### Using the information
(1) Decide whether each statement agrees with the passage about Mery Godigna Collet. Answer yes or no and quote the words from the passage that settle it.
(a) She traveled through the Venezuelan Amazon in 2007.
(b) Her two books were published in English.
(c) She has taken part in more group exhibitions than solo exhibitions.
(2) Answer these questions from the passage about Mery Godigna Collet.
(a) Which New York magazine does she currently contribute to?
(b) In which years was she an assistant professor at Universidad Central?
(c) Where has she preserved the legends she collected?
(3) Using the passage about Mery Godigna Collet, explain why she has shown her work in Venezuela, Miami, Italy and Texas.

### Exercise passage
'''
Through her art and its visual power to provoke thought, Godigna Collet support several causes related to human rights. From Venezuela, Miami, Italy and Texas, she had shown her work to raise funds to promote support for women and children victims of violence, residencies for artists in need, victims of AIDS and indigenous populations.

In 2007 she traveled extensively through the Venezuelan Amazon collecting several legends from indigenous cultural lore, that traditionally are transmitted orally from one generation to the next.

Insuring their documentation and preservation she has organized exhibitions about the subject in Venezuela, Italy, France and the United States, and has preserved them at the archives of the Nettie Lee Benson Latin American Collection at the University of Texas at Austin, and she gives free lectures about the subject.

===Writer===

Mery Godigna Collet has published in limited edition and in Spanish two books; "Nightly Exercises Notebook" (1995) and "Made with Fiber" (2003), and three art research studies "Matter, Time, and Space" (1997), "Metallic Light" (2006), "Extra Virgin Petrus Oil", 2008.

She collaborated with Le Club monthly magazine in Caracas, Venezuela, La Gazette du Jeudi, weekly publication in Paris France, and currently contributes to Viceversa magazine in New York.

==Career==

Mery Godigna Collet has participated in 26 solo and 36 group exhibitions in Venezuela, Colombia, Mexico, Spain, Italy, France, Germany, the Netherlands, Belgium, New York, Miami, New Mexico and Texas.

In 1985 and 1986 she was an assistant professor in Design 07 and Taller Ventrillon (hand free drawing) at Universidad Central.
'''
### Material provided
'''
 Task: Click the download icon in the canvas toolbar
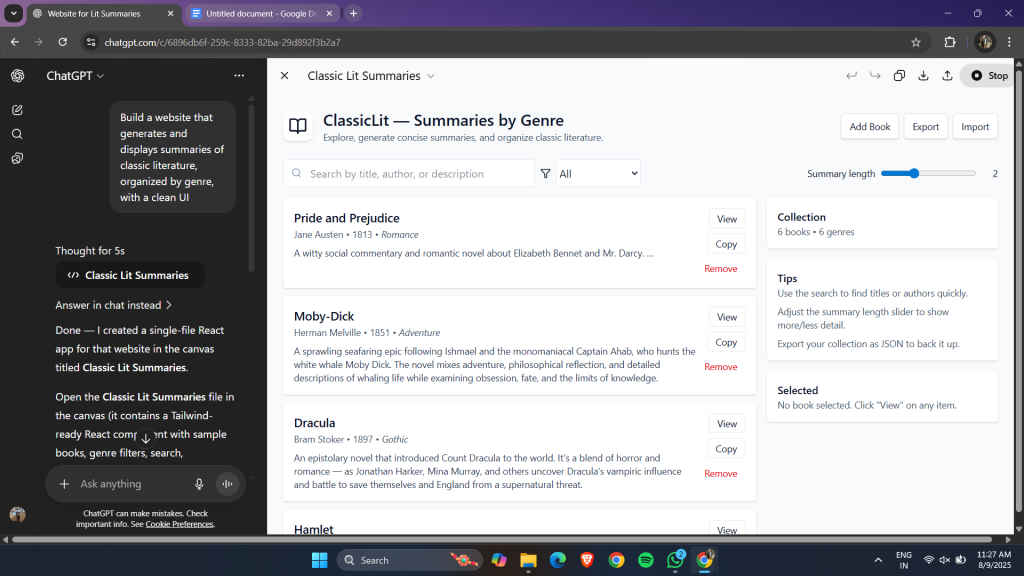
'''
### Replies
(1)
(a) Yes: "In 2007 she traveled extensively through the Venezuelan Amazon"
(b) No: "published in limited edition and in Spanish two books"
(c) Yes: "26 solo and 36 group exhibitions"

(2)
(a) Viceversa magazine
(b) 1985 and 1986
(c) In the archives of the Nettie Lee Benson Latin American Collection at the University of Texas at Austin

(3) She showed her work there to raise funds. The money went toward support for women and children who are victims of violence, residencies for artists in need, victims of AIDS, and indigenous populations.